Magistrado ponente: Edgardo Villamil Portilla

CORTE SUPREMA DE JUSTICIA República de Colombia Corte Suprema de Justicia Sala de Casación Civil CORTE SUPREMA DE JUSTICIA SALA DE CASACIÓN CIVIL Magistrado Ponente EDGARDO VILLAMIL PORTILLA Bogotá, D.C., diecinueve de abril de dos mil siete. Ref.: Exp. No. T – 54001-22-13-000-2007-00011-01 Se resuelve la impugnación formulada contra el fallo de 12 de febrero de 2007, proferido por la Sala Civil – Familia del Tribunal Superior del Distrito Judicial de Cúcuta, que negó por improcedente la acción de tutela promovida por Jaider Lozano Álvarez contra el Ministerio del Interior y de Justicia, trámite al que se vinculó al Departamento Administrativo de la Presidencia de la República.

ANTECEDENTES 1. En el acta que recogió la interposición verbal de la tutela por parte de Jaider Lozano Álvarez, éste dice accionar contra el Ministerio del Interior y de Justicia, porque es “ inmovilizado” [sic] del bloque Catatumbo del grupo armado al margen de la ley autodenominado Autodefensas Unidas de Colombia, fecha desde la cual el accionante se “ venía presentando con un nombre diferente… Jhon Héctor Lozano Álvarez”, que fue el relacionado en la lista aprobada por el Alto Comisionado para la Paz y que consta en el carnet No. 003-000084 que lo acredita como desmovilizado.

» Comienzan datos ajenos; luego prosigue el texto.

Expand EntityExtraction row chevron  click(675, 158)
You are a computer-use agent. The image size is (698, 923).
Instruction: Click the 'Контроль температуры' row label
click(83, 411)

Una vez al tanto de esta circunstancia, acudió al centro de referencia de Turbo (Antioquia), oficina que le solicitó allegar algunos documentos para corregir la falla. Por esta razón le fue suspendida la ayuda humanitaria en el mes de mayo de 2005 sin que hasta la fecha se haya dado solución a tal inconsistencia. Añadió que el 16 de agosto de 2006 presentó un derecho de petición que fue respondido el 8 de septiembre del mismo año. En la respuesta le informaron que le cancelarían el dinero en un solo giro, después de lo cual le cancelaron el valor correspondiente a 3 meses, enero, febrero y octubre de 2006, éste último simultáneamente a la respuesta dada a la petición, por tanto, aún le adeudan la suma relativa a 17 meses, de mayo a diciembre de 2005, y de marzo a septiembre, noviembre y diciembre del 2006.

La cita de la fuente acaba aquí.